- **Assignment**
Find the word "will" in the records and copy every line where it occurs.

Records from a data source
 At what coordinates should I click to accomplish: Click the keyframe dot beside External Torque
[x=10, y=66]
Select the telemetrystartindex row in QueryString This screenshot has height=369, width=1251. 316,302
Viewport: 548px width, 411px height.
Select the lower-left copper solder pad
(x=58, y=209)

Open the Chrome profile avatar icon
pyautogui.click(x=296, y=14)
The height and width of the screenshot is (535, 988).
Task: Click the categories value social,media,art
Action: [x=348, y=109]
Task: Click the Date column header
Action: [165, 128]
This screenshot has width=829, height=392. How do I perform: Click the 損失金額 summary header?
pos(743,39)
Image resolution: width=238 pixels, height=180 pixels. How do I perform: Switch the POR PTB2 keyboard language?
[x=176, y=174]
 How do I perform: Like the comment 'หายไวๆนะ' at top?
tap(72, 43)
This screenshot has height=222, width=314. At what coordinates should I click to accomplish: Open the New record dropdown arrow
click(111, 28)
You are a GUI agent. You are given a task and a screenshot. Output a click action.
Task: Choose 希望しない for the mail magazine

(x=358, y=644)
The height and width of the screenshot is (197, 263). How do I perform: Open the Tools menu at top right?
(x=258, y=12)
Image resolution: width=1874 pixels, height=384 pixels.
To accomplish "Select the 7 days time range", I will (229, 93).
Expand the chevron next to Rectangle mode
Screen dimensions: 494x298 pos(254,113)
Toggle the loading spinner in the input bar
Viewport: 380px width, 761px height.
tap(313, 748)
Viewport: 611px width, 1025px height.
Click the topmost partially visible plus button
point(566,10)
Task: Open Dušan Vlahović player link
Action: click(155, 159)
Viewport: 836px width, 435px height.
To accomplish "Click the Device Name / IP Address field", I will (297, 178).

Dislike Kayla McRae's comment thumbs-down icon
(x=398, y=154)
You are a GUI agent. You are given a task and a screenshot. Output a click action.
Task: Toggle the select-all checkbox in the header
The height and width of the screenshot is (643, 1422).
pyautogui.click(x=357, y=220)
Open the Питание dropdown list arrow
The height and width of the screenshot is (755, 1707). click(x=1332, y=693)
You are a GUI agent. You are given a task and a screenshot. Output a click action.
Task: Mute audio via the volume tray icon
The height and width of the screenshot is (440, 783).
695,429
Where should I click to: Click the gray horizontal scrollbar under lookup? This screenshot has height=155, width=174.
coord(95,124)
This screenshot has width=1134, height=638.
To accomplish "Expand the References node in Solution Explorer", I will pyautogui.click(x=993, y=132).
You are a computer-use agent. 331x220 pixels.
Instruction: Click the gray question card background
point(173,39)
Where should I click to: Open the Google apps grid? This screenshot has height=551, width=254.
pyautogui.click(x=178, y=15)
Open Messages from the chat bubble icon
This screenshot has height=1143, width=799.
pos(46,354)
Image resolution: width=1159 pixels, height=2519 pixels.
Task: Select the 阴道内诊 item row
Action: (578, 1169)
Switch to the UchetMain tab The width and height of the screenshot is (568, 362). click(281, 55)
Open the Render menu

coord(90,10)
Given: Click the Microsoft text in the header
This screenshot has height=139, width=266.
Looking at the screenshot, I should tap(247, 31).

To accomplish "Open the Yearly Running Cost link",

- **Response area**
To accomplish "Select the 7 days time range", I will (229, 93).
To accomplish "Click the Device Name / IP Address field", I will (297, 178).
To accomplish "Expand the References node in Solution Explorer", I will pyautogui.click(x=993, y=132).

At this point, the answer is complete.